Paul Sheehan of the Sydney Morning Herald had an interesting piece last week on the Liberal preselection for Cook ahead of the last federal election, which saw the dumping of the initially victorious Michael Towke and his eventual substitution with Scott Morrison. Towke’s Right faction lost the PR battle at the time (as my own electorate profile attests), but as Sheehan tells it, talk that Towke had fudged his CV had little or no foundation in fact. Rather, he was a victim of “a view among some senior Liberals” – evidently including John Howard – that “a Lebanese Australian could not win Cook in a tight election”. It will be recalled that the expanse of southern Sydney covered by the electorate includes Cronulla. Sheehan also relates that the Daily Telegraph’s reporting of Towke’s preselection led to a defamation action which was settled out-of-court with a payment of $50,000.

Recorded information
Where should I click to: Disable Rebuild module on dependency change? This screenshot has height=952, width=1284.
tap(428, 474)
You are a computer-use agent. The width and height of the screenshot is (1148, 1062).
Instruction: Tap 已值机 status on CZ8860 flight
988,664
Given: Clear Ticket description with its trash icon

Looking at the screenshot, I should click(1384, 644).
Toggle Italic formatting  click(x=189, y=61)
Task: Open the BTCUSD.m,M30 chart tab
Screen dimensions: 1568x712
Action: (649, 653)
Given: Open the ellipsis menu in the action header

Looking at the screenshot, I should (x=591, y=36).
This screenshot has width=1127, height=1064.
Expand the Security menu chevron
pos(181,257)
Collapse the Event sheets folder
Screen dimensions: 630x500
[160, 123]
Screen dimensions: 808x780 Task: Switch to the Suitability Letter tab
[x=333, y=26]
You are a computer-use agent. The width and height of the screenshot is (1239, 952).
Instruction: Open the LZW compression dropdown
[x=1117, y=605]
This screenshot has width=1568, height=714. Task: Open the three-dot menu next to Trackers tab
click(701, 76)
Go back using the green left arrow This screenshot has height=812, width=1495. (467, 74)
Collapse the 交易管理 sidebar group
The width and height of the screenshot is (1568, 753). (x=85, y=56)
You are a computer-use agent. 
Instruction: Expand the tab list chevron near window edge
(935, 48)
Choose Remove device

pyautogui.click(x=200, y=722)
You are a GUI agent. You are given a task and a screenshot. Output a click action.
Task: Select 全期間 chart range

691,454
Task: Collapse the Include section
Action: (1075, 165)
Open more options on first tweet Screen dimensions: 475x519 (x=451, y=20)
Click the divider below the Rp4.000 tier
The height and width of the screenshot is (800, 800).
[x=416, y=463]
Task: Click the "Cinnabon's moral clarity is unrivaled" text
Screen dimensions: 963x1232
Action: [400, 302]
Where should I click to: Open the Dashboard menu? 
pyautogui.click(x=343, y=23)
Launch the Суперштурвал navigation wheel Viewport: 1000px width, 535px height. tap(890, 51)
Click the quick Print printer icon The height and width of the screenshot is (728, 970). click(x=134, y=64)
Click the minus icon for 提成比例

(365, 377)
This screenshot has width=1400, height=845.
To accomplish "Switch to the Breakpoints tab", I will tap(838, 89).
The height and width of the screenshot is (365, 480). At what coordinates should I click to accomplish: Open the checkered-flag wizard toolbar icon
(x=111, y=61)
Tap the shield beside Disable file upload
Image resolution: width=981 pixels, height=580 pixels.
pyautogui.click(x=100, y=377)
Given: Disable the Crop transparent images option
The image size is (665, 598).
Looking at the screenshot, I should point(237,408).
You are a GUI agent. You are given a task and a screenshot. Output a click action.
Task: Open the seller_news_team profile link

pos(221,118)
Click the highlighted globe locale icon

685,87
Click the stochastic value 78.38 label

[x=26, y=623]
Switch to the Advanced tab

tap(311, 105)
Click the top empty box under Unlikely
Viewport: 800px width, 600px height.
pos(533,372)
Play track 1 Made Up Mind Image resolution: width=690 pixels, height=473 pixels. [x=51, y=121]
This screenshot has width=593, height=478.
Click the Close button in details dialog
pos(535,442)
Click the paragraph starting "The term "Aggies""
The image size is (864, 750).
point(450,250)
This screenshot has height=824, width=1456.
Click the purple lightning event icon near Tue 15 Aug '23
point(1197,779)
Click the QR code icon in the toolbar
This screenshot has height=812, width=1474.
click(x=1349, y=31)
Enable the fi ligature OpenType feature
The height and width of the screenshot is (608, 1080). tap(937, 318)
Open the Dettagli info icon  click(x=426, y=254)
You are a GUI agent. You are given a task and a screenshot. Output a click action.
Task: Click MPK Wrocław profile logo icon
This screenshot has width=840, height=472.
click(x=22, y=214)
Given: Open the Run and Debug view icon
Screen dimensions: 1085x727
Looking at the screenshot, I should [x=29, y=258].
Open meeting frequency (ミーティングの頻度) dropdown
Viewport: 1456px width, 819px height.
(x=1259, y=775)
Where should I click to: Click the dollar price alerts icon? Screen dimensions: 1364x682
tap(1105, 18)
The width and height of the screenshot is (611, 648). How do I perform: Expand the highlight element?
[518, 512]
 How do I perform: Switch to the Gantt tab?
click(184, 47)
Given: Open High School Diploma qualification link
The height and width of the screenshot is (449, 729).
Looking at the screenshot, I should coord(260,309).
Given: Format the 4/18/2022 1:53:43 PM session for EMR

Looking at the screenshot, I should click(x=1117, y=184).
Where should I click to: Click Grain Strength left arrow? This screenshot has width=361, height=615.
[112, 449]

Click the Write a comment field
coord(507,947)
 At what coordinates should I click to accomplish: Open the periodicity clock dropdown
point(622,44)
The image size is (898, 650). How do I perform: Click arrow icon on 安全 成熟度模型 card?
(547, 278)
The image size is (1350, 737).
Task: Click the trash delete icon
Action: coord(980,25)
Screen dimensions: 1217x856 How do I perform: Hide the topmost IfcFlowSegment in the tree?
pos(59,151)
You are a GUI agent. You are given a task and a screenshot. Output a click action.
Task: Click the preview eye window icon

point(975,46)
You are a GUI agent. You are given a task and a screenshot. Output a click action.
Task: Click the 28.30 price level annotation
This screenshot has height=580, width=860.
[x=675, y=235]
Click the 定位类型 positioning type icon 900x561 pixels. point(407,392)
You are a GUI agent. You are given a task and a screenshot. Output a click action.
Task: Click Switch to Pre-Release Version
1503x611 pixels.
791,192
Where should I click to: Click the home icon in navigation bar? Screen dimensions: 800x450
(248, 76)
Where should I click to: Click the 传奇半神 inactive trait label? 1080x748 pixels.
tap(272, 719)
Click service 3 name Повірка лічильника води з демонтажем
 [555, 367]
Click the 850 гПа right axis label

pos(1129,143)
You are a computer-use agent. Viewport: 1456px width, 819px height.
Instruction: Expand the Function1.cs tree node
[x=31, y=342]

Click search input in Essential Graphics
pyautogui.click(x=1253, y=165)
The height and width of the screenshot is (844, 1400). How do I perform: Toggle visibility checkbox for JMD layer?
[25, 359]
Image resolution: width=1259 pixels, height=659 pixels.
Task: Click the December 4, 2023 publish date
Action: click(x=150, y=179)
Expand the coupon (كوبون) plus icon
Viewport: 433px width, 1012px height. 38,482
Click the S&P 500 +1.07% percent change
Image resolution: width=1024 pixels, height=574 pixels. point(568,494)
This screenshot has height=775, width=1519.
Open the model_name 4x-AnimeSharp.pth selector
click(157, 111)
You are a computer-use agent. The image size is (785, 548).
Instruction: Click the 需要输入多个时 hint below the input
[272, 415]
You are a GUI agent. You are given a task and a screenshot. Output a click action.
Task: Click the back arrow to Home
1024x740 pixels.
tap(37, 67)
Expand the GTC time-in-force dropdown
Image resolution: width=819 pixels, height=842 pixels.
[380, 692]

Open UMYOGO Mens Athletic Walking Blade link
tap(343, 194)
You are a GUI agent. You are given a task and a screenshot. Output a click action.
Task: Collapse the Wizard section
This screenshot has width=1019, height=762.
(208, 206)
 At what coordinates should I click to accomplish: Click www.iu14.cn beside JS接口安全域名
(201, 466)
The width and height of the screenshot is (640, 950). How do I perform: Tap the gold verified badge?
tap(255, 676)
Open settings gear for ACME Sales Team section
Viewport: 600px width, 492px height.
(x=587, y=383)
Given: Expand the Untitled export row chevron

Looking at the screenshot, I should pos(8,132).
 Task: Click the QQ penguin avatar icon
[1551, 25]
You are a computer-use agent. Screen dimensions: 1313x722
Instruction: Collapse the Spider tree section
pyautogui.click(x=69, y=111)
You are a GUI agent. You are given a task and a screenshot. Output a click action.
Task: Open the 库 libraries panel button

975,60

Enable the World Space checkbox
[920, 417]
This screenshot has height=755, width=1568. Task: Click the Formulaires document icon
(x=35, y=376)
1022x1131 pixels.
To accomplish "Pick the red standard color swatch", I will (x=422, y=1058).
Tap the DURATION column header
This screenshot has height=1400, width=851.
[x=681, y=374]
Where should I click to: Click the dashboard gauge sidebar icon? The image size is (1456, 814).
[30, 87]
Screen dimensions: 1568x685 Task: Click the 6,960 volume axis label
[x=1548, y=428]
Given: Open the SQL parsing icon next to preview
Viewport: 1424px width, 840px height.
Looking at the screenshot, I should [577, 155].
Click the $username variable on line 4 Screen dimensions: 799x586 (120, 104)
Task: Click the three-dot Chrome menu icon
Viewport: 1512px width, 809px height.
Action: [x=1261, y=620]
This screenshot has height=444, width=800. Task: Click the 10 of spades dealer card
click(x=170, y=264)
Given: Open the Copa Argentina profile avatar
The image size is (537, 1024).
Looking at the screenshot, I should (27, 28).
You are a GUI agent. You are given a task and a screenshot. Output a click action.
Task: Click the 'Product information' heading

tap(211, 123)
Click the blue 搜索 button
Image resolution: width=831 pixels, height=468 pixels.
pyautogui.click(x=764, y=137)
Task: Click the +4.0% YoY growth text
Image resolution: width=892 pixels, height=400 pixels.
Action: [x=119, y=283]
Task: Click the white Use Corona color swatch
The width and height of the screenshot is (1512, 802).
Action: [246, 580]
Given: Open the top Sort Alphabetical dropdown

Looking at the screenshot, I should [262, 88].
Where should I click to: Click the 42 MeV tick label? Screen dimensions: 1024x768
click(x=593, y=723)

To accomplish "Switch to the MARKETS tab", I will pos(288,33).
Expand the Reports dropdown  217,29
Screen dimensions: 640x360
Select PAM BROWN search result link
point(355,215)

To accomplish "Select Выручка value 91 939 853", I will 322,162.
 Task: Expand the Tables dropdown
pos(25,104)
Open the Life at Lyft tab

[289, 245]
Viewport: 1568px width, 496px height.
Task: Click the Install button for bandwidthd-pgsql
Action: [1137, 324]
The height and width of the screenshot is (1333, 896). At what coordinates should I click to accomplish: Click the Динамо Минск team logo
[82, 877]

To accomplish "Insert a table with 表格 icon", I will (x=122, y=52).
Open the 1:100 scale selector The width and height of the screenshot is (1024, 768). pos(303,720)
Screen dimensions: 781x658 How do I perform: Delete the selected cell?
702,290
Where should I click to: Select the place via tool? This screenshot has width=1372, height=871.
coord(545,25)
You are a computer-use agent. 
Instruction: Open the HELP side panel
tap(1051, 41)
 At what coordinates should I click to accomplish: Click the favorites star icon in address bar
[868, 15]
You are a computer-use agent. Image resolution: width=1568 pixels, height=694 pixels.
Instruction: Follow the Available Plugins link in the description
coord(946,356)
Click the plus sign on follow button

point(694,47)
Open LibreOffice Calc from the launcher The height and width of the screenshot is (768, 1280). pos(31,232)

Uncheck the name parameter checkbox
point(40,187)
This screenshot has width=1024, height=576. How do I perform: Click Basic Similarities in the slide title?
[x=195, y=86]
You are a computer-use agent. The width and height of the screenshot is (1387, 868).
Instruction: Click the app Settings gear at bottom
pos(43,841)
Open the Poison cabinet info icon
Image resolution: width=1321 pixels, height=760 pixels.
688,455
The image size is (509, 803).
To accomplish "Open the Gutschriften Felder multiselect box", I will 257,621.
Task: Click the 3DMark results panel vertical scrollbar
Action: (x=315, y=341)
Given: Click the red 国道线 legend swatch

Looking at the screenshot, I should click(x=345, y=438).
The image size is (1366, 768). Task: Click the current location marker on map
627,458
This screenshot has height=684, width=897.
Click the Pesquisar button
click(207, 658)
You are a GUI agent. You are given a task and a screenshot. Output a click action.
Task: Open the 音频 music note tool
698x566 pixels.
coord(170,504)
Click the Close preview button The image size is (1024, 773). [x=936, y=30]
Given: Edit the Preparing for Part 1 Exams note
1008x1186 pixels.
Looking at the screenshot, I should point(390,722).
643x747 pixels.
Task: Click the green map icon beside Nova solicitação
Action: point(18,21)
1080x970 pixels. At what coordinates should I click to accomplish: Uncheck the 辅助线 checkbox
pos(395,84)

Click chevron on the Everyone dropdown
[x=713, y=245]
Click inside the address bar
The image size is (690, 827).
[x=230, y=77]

Problem
Can you carry the piece on the Liberal preselection for Cook forward from its last sentence? These rows have no connection to the piece on the Cook preselection.

Result of the exercise
Peter Caton of the Tweed Daily News reports the Nationals are struggling to find candidates to run against Labor incumbents Justine Elliot, in the one-time party stronghold of Richmond, and Janelle Saffin, in its marginal neighbour Page. The only known candidate for the latter is Kevin Hogan, who according to The Northern Star “runs his own finance business from his Clunes cattle farm”.

• Pat Farmer, the Liberal member for Macarthur, has as expected been soundly defeated for preselection by Russell Matheson, a police sergeant and former mayor of Campbelltown. The margin was 22 votes to nine.

Rick Wallace of The Australian reports the Victorian ALP will follow the footsteps of the NSW Nationals by choosing a state election candidate through a US-style primary. Whereas the Nationals are still to decide which seat in which to conduct their experiment, Labor has earmarked the Liberal-held marginal of Kilsyth. The decision stems from a cross-factional committee report which also recommends reinvigorating the party organisation by slashing membership fees.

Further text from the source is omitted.